Otra parte clave de inculcar la empatía es asegurarse de que los niños interactúen regularmente con personas que son diferentes a ellos. “Para los niños, puede ser difícil dar el salto de cómo se sienten ellos cuando algo sucede, a cómo alguien más podría sentir lo mismo”, dice la Dra. Busman. “Y, a veces, eso es especialmente difícil cuando la otra persona se ve o se comporta de manera diferente a como ellos lo hacen”.

Una cosa que fomenta la aceptación de las diferencias son las actividades que le dan a su hijo la oportunidad de jugar con niños de diferentes orígenes, razas y habilidades físicas que comparten intereses comunes.

También ayuda a desmitificar a los niños de otros géneros lo antes posible. “Lo que no queremos es que los niños lleguen a la pubertad y sigan viendo al sexo opuesto como una especie alienígena”, dice el Dr. Dowd. Los padres pueden ayudar asegurándose de que las actividades ofrezcan amplias oportunidades para que niñas y niños jueguen juntos y colaboren en un campo de juego equitativo.

Respetar los límites de manifestar afecto.
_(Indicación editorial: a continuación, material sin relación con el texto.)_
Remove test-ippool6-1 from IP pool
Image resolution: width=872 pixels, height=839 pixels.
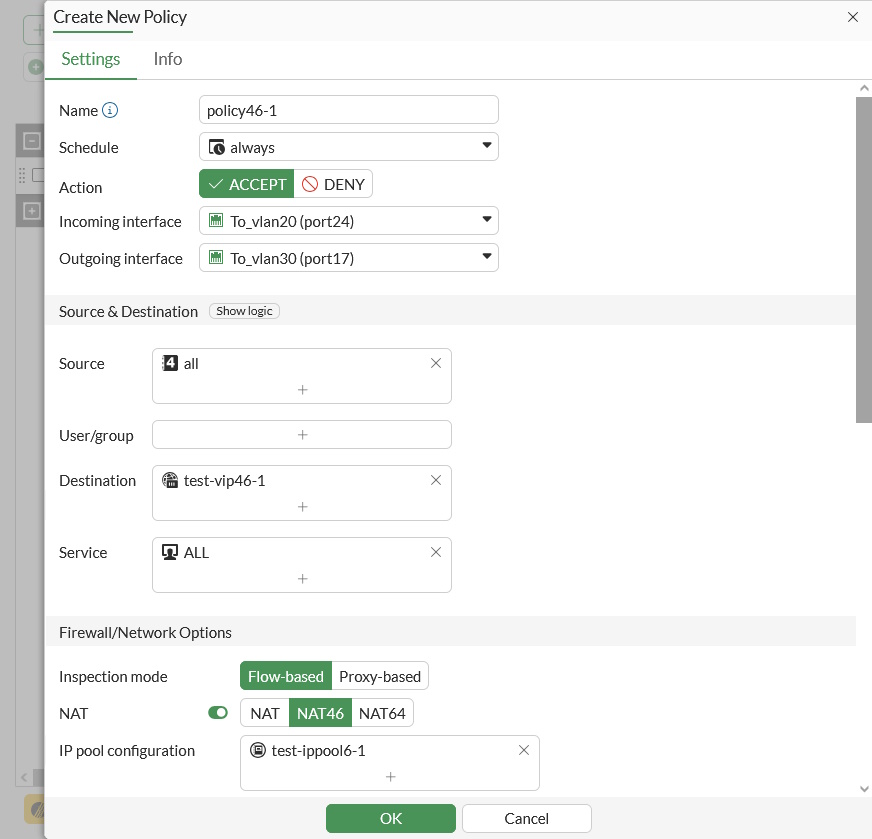[524, 751]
Se debe permitir que los niños decidan por sí solos si quieren mostrar afecto y cuándo desean mostrarlo. “La abuela puede estar esperando un gran abrazo cuando venga, pero queremos que los niños entiendan que cosas como abrazos y besos, ya sea que los reciban o los den, deberían ser una opción”, dice la Dra. Busman.

Los padres deben evitar presionar a los niños para que sean cariñosos cuando no se sienten cómodos. Pero renunciar a los besos de los abuelos no tiene que significar ser descortés. “En su lugar, invente algo más que su hijo pueda hacer”, sugiere la Dra. Busman. Por ejemplo, en lugar de un beso en la mejilla, podría elegir algo con lo que se sienta más cómodo, como agitar o estrechar la mano.
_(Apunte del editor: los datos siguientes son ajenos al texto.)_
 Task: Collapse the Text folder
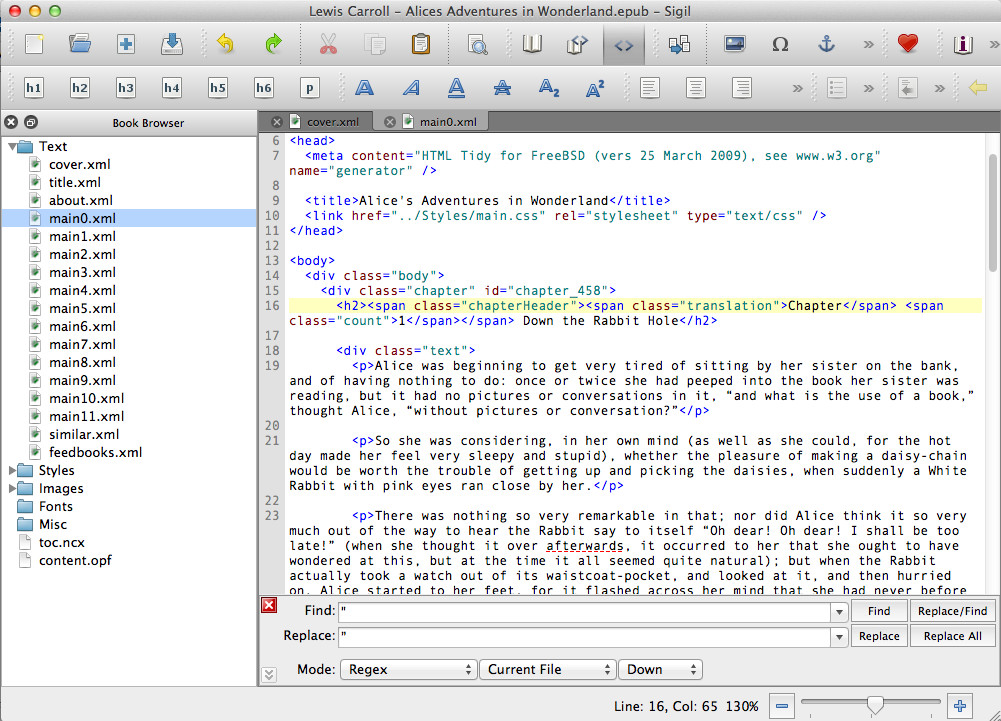(x=12, y=147)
Tómese en serio los límites de sus hijos

Escuche atentamente cuando su hijo le diga qué está bien y qué no, esté de acuerdo con ellos y tome en serio sus solicitudes tanto como sea posible. Parece obvio, pero la Dra. Busman explica que ignorar los límites de los niños a menudo es algo que los adultos hacen todo el tiempo sin siquiera darse cuenta.

“Si un niño dice que odia que le hagan cosquillas o que lo carguen, no diga: ‘ay, vamos, realmente no lo odias’. En cambio, diga ‘Te escucho y no lo volveré a hacer'”.